In his book, “La Fotografia” (published by Einaudi, Turin, 1973), photographer Ugo Mulas (1928-1973) reports that Lucio Fontana (1899-1968) did not want photos taken of him while he cut his canvases.
“If you film me while I make holes,” the painter told the photographer, “after a while I forget you are there and my work can go on in peace. But I could not make these large cuts with someone moving around me. […] I need to focus a lot. I mean, I don’t just walk in, take my jacket off, and trac!, make three or four slashes. No. Sometimes I leave the canvas hanging there for weeks, before I am certain of what I will do; and only when I am sure I begin to work. I rarely ruin a canvas. But I need to feel in good shape to do these things.”

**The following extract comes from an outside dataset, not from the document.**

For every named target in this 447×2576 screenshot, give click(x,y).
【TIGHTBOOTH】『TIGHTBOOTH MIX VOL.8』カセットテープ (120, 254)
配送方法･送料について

In the end, an agreement was made: Mulas asked Fontana to “pretend to be cutting a canvas: we put a new one on the wall, and Lucio behaved like when he was about to start, holding his Stanley knife against the fabric […], as if his work could begin in that moment. You can see him from the back, and you see a canvas that is still empty: just a canvas and the artist, acting like someone ready to start working on it. It is the moment in which there is still no cut, but the concept has been processed and is completely clear. In other words, it is the moment in which two aspects of his work meet: the forerunning concept, because when Fontana decided to start he already had an idea of his work, and the execution, in which that concept became reality. Perhaps it is due to this focus and conceptual anticipation that Fontana titled his slashed paintings ‘Expectations’”.